Worrying about the big things often means taking that icy luge trip into a dark and cold place, a place where I ruminate on things yet to come. It’s easy to get out of and I only linger there occasionally, but still. Like Ebenezer Scrooge, I see that those things I fear may be yet to come can actually be altered by me.

In 2014, I’d like to not visit The Abyss so much. I suspect all parents have their own Abyss – the place where their deepest worries about their children take them. And I suspect that their experience is similar to mine. Worrying can take you there on a particularly grim day or when an important life transition is happening or other wonderful days when middle-aged hormones make you sob at dog food commercials with soft piano music.

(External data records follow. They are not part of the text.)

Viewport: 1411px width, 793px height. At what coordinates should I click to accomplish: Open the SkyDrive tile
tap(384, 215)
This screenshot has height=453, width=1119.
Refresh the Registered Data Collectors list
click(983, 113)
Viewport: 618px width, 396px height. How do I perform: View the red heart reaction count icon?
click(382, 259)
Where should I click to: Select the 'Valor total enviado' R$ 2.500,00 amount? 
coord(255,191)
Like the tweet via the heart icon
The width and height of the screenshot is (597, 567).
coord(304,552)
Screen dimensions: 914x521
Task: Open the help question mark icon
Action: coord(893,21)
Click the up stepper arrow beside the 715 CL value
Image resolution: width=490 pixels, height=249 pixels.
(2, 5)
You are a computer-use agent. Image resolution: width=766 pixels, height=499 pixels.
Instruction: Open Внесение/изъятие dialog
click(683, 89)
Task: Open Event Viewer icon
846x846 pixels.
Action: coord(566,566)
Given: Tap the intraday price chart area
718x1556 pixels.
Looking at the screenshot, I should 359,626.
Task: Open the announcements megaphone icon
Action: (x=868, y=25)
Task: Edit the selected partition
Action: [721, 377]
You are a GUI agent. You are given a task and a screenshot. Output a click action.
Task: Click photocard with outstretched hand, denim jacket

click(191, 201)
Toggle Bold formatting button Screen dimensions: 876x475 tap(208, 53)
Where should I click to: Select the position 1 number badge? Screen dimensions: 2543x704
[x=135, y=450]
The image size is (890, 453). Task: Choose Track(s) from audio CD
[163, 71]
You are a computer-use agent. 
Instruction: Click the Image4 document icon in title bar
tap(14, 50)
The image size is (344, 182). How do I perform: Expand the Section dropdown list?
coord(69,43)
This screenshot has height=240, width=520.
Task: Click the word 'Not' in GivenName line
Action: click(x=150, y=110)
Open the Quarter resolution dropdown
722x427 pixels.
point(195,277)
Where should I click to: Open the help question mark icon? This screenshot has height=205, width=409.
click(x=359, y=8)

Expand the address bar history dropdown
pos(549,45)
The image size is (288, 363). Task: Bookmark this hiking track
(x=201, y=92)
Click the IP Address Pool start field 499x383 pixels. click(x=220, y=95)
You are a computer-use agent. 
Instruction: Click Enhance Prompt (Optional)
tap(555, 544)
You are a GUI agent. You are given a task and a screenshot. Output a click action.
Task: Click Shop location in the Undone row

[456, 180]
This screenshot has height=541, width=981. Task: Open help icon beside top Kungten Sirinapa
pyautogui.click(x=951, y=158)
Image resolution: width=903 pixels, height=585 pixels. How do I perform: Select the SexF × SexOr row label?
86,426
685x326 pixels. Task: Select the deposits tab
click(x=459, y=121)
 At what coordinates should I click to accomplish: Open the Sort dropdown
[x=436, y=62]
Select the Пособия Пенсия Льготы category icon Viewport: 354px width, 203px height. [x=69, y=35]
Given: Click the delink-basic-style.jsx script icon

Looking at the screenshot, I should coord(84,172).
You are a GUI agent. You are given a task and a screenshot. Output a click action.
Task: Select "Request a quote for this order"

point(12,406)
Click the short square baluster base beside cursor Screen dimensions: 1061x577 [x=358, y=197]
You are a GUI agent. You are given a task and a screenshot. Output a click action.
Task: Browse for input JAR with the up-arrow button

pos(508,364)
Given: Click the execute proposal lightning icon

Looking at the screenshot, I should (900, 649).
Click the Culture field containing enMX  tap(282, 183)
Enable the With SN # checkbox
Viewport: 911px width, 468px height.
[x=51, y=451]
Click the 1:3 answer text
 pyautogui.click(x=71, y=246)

It’s the reality of raising children: You worry. But as my mother says, so much of what we worry about never happens. And much of what I worry about are things that I can avoid happening. I’m not sure exactly how, at the moment, but I’m up to the challenge. The first tiny step is to probably live a little more in the present. Georgia, a true master of living-in-the-moment, is surely the one to help me with this.

So what almost-resolutions am I making this year? Well, I think I am happy to simply anticipate a year to come of spending less time on the icy luge ride and more time in the moment beside that fabulous kid, eating popcorn with plenty of salt and butter.